The Christian Post reports that two Planned Parenthood locations — Planned Parenthood of Indiana and Kentucky (PPINK) based in Indianapolis, Indiana, and Planned Parenthood Great Plains (PPGP) located in Little Rock, Arkansas — will each receive $40,000 in grant money, a total of $80,000, from Bayer’s recently-announced partnership with humanitarian organization Direct Relief.
Earlier in December, Bayer and Direct Relief collaborated to launch We’re For Her, “an initiative to provide low-cost or no-cost IUDs to women who qualify” in the United States. Bayer’s Senior Medical Director Dr. Yesmean Wahdan called the program a “total package approach to increasing access to contraceptives” and said that grant recipients like Planned Parenthood were chosen because they “already provide high-quality reproductive health services for their patients.” Planned Parenthood’s President and CEO Alexis McGill Johnson celebrated the financial awards, stating “Bayer and Direct Relief support sexual and reproductive health care and education, and understand that all people deserve access to the care they need, when they need it, no matter what.”
READ: Not all women can ‘thank birth control’. Here’s why women deserve all the facts.
According to the initiative’s website, the program “will help impact the lives of thousands of women by helping to address the challenge of access through product donations, grants provided by Direct Relief to health clinics around the country, and educational materials to healthcare facilities. Since 2001, Bayer has donated more than 277,000 IUDs for women in need globally.”
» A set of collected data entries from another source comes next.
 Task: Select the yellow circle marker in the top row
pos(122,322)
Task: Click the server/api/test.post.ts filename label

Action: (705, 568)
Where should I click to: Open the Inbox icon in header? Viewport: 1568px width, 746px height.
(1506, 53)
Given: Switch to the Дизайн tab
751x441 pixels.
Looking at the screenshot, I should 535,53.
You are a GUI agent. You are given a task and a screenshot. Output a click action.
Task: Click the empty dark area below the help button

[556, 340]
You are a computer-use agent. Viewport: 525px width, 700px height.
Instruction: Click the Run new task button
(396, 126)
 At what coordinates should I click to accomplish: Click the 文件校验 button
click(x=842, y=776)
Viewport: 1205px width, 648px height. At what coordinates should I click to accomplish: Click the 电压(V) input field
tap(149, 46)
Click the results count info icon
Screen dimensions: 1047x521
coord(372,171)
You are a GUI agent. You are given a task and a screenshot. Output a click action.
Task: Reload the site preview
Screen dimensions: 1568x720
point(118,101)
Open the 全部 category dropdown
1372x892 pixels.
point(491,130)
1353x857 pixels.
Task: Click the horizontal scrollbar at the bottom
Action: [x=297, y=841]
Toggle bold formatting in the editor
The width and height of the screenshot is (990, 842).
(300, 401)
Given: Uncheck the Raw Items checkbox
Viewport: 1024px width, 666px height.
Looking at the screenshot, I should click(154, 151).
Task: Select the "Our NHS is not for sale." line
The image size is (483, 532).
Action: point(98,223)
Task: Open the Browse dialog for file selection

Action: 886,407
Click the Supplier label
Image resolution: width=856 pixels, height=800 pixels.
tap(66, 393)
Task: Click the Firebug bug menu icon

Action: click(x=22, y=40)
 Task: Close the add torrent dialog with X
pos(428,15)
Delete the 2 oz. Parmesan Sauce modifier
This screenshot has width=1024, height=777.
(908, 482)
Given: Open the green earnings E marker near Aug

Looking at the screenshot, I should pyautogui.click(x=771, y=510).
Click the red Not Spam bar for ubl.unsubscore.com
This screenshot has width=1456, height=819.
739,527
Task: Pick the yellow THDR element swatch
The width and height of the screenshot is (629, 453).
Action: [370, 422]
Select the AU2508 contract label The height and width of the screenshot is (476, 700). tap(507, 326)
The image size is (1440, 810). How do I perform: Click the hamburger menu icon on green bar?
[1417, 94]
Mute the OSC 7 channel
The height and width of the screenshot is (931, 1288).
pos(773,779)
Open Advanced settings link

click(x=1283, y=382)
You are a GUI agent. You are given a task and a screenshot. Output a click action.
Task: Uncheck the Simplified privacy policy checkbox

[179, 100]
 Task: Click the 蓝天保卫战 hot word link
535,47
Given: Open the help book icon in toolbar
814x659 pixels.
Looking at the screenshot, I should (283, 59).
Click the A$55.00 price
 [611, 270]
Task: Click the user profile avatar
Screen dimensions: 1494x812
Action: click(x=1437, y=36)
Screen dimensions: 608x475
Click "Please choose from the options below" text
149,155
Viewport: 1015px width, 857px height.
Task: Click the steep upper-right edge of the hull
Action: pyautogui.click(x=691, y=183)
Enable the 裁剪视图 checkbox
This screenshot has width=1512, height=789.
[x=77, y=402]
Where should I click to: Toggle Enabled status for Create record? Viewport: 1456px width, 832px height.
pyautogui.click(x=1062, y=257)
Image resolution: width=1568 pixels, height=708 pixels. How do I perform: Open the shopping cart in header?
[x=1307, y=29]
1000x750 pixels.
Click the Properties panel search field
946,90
While the We’re For Her grant money is intended to increase access to contraception, the reality is that grant recipient Planned Parenthood is the nation’s largest abortion provider, with 40% of the nation’s market share. Just weeks after celebrating the We’re For Her grant approval, McGill Johnson unequivocally asserted in a Washington Post interview that Planned Parenthood is a “proud abortion provider,” noting, “Planned Parenthood proudly serves all forms of sexual and reproductive health care, including abortion, and I think when we try to exclude it, we’re excluding a critical part of and a critical option for health care.”
According to Planned Parenthood, the PPGP location will use the grant money to pilot a transportation program for minority women who need transportation to obtain contraceptives. PPINK is expected to utilize the grant money for “sex education, including the creation of virtual platforms for school and community-based outreach, building their capacities for supporting and reaching young people, and providing online courses to train youth educators.” This is deeply troubling, as Planned Parenthood’s sex education programs are inherently problematic, leading to the “grooming” of young children and the “breaking down [of] their natural inhibitions” in order to lead them to sexual activity — and eventually, they may become abortion customers.
Bayer and Direct Relief may intend to increase contraceptive access for poor women, but the reality is that their program has become just another financial pipeline for abortion giant Planned Parenthood.